Records for locating items from their descriptions:
■ ■ ■

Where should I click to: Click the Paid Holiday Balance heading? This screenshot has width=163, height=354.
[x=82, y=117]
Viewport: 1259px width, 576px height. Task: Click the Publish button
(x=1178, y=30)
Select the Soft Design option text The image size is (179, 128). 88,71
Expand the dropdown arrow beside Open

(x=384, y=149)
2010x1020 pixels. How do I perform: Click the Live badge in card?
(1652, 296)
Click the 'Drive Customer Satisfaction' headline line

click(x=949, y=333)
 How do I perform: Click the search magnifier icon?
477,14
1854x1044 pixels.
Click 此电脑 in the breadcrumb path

■ ■ ■

Copy out every line of the records above without changing anything.

Where should I click to: Click the Paid Holiday Balance heading? This screenshot has width=163, height=354.
[x=82, y=117]
Viewport: 1259px width, 576px height. Task: Click the Publish button
(x=1178, y=30)
Select the Soft Design option text The image size is (179, 128). 88,71
Expand the dropdown arrow beside Open

(x=384, y=149)
2010x1020 pixels. How do I perform: Click the Live badge in card?
(1652, 296)
Click the 'Drive Customer Satisfaction' headline line

click(x=949, y=333)
 How do I perform: Click the search magnifier icon?
477,14
1854x1044 pixels.
Click 此电脑 in the breadcrumb path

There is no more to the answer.